In der Europäischen Union wurden am Mittwoch die Rufe nach Sanktionen gegen die Führung um Staatschef Janukowitsch lauter. Der russische Außenminister Sergej Lawrow rief die EU unterdessen auf, die ukrainische Opposition davon zu überzeugen, in Verhandlungen mit der Staatsführung zu treten. Er warf „radikalen Kräften“ vor, einen Umsturz zu versuchen.
Regierung weist Schuld von sich
Das Außenministerium der Ukraine hat internationale Partner am Mittwoch in einer Erklärung aufgerufen, „bei der Schätzung der Situation im Land maximal objektiv zu sein“. Die Führung der Ukraine habe „durch praktische Handlungen ihre Ergebenheit der friedlichen Krisenbeilegung in einem konstruktiven Dialog mit der Opposition bestätigt“, die Führer der Opposition haben aus Sicht der ukrainischen Regierung jedoch „die radikalen Protestierer zum gewaffneten Kampf bzw. zum Blockieren des ukrainischen Parlaments aufgerufen“, heißt es im Dokument weiter: „Also hat die Opposition die Verantwortung für die Gewalt übernommen.“

Reuters/Konstantin Grishin
Rauchende Barrikaden zeugen am Mittwoch von den Ausschreitungen vom Vortag
Janukowitsch drohte mit „anderen Tönen“
Die Opposition habe die „Grenzen überschritten“, als sie ihre Anhänger auf dem Unabhängigkeitsplatz in Kiew „zu den Waffen gerufen“ habe, sagte zuvor auch Janukowitsch in einer Ansprache. Die Regimekritiker seien „Kriminelle, die vor Gericht gehören“, so Janukowitsch weiter. Der Staatschef warf den proeuropäischen Regierungsgegnern den Versuch einer gewaltsamen Machtübernahme vor. Sollten sich die Oppositionsführer nicht von radikalen Kräften distanzieren, werde er „andere Töne anschlagen“.
Wechsel an Armeespitze
Der ukrainische Präsident Viktor Janukowitsch ernannte unterdessen Marinechef Admiral Juri Iljin zum neuen Armeechef. Dessen Vorgänger, Generaloberst Wolodimir Samana, wurde zum Mitglied des Nationalen Sicherheits- und Verteidigungsrates ernannt. Eine Erklärung für den Wechsel und den Zeitpunkt gab es nicht.

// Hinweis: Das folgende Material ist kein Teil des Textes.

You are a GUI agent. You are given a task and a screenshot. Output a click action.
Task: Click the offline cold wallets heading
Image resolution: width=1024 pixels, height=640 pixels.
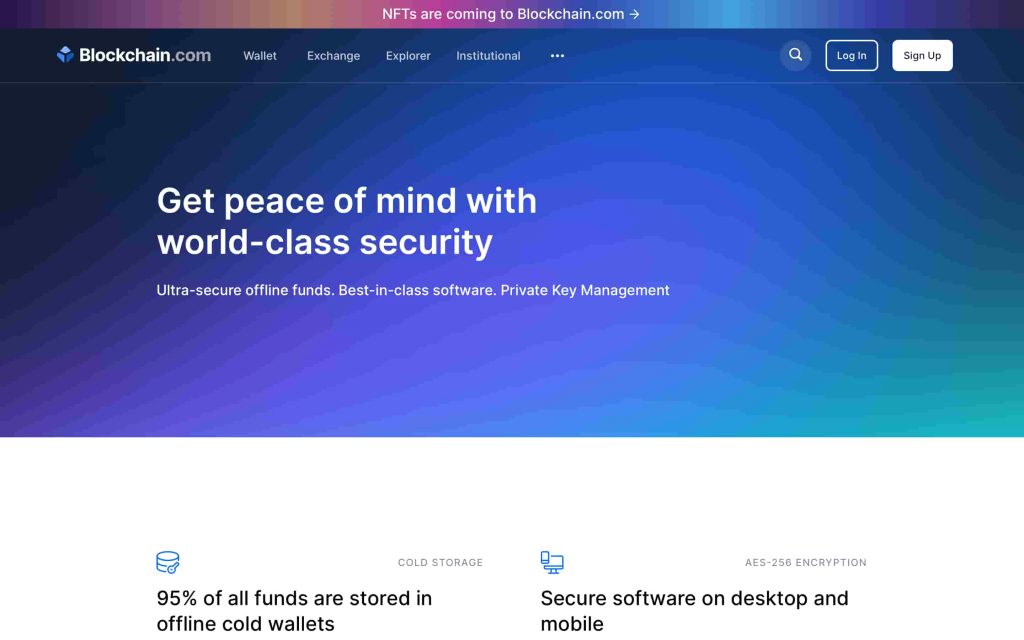(293, 610)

Zuvor hatten die Sicherheitsdienste eine landesweiten „Anti-Terror-Aktion“ angekündigt. Am Abend teilte das Verteidigungsministerium mit, die Streitkräfte hätten dabei das Recht zum Schusswaffengebrauch. Zudem hätten die Soldaten das Recht, „den Verkehr von Fahrzeugen und Fußgängern einzuschränken oder zu untersagen“. Die Soldaten dürfen demnach auch Personenkontrollen vornehmen und Menschen festnehmen, die „illegale Handlungen“ vorgenommen haben.

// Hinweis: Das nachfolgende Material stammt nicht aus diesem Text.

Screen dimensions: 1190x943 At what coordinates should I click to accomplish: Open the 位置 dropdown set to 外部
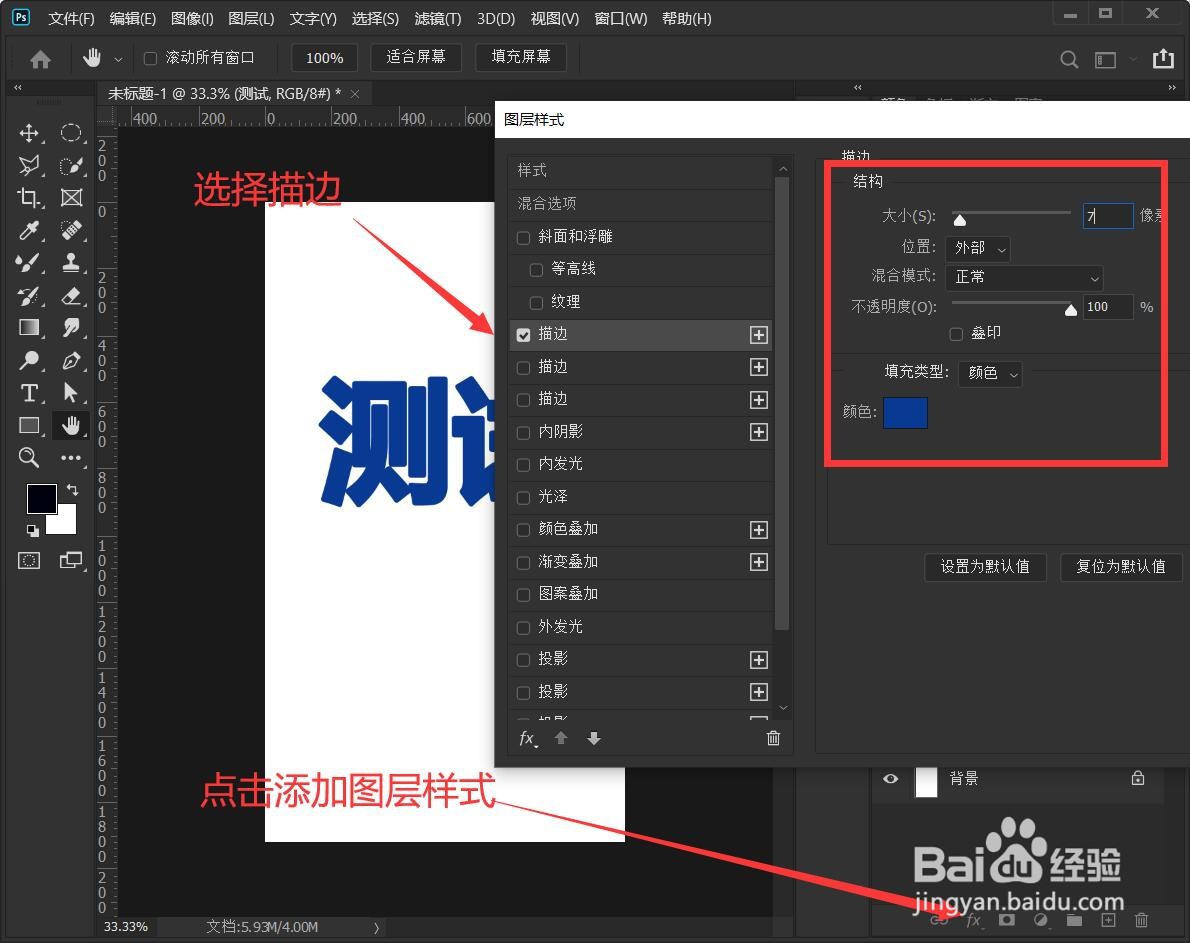pyautogui.click(x=977, y=248)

Mit Waffengewalt, Brandstiftung, Entführungen und Mord versuchten die „Extremisten“, ihre Ziele durchzusetzen, hieß es vom SBU. „Das sind konkrete Terrorakte.“ Organisationen, die als terroristisch eingestuft werden, dürfen laut Gesetz „liquidiert“ werden. Der SBU teilte zudem mit, gegen „einzelne Politiker“ wegen eines versuchten Staatsstreichs zu ermitteln.